------ Text shown ------

You may also pass the set() function an iterable sequence, such as a string,
a list, or a tuple. One rule to remember is that you
can only pass one argument to the set() function, so whatever
you pass, it has to be one thing. What happens next depends on exactly
what you pass:
- Pass a single string, and the set will include one copy of
each unique character in that string. Duplicate characters would not be
included in the set.
- Pass a tuple or a list of strings, and the set will include
a copy of each unique string that was in the tuple/list. This is a way
to place words in the set. When you pass a sequence of objects to the
set() function, remember to enclose the sequence in the proper
containing markers, all inside the parentheses that the set() function
expects. Example, passing a list of strings:
set_of_strings = set( ['one', 'two',
'three'] )
The text describes a function and some methods that work with
sets:
Functions and Set Methods
|
Description |
len(set_name)
|
Returns
the number of elements in the specified set. |
set_name.clear()
|
Removes
all entries from the set. Oddly, if you ask for a display of the
elements of an empty set, the interpreter will put the set() function
on the screen.
|
set_name.update(sequence)
|
This
method passes the sequence to the specified set, and the elements in
the sequence are added to the set unless they are already elements in
it. The name of a set may be passed as an argument instead of a
sequence. |
set_name.add(element)
|
This
method passes the element to the specified set as a new item. The
element is added to the set unless it is already in
the set.
|
set_name.discard(element)
|
This method removes
the specified element from the set if it is found in it. The remove()
method may also be used, but that method raises a KeyError exception if
the element is not found. The discard() method does not raise such
exceptions. |
startswith(substring)
|
Returns True
if the substring is found at the beginning of the string whose method
you are calling. |
Just as you can do with a dictionary, you
can use the name of a set as the iterative in a for-in loop. The loop
would process each item in the set until it runs out of items.
You can check for the presence or the absence of an item in a set using the notation if x in set or if x not in set, respectively.
The text discusses some processes that are more particular to sets. Some will be familiar from math classes you may remember.
- Union - The union of two sets is the result of combining one set with the other. This operation can be done with the union method like this:
set3 = set1.union(set2)
This can also be done using the pipe character as the union operator, like this:
set3 = set1 | set2
Remember that there can be no repeated items in a set, so any repeats
from one set to the other would be discarded in the resulting union set.
- Intersection - The intersection of two sets is the set of all elements that they have in common. As with unions, there are two notations to find intersections:
set3 = set1.intersection(set2) # the intersection() method
set3 = set1 & set2 # the single ampersand as the intersection operator
- Difference - The difference of two sets depends a lot on which one is mentioned first in the operation. The difference between set1 and set2 is defined as the elements that appear in set1 that do not appear in set2.

------ Collected data ------

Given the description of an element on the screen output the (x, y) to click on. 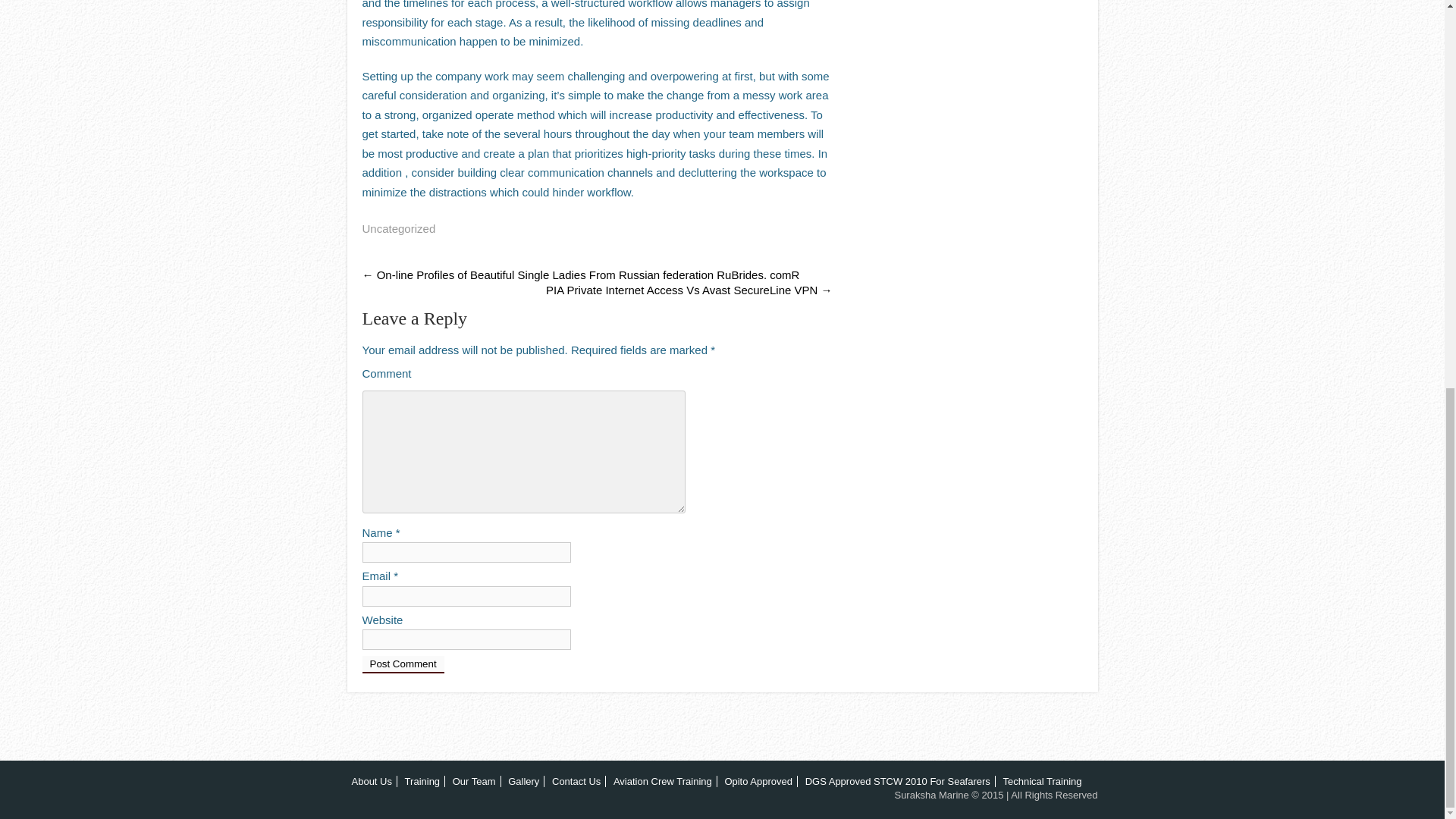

------

(Requirement 1) In the text on Python sets, what happens when remove() is called for an element that the set does not contain, and how does discard() behave in that case?
(Requirement 2) From the text on Python sets, quote the passage from "You may also" up to and including "included in the set.".
Work only from the text on Python sets, not the data.

(Written answer 1) The remove() method raises a KeyError exception, but the discard() method does not raise such an exception.

(Written answer 2)
You may also pass the set() function an iterable sequence, such as a string,
a list, or a tuple. One rule to remember is that you
can only pass one argument to the set() function, so whatever
you pass, it has to be one thing. What happens next depends on exactly
what you pass:
- Pass a single string, and the set will include one copy of
each unique character in that string. Duplicate characters would not be
included in the set.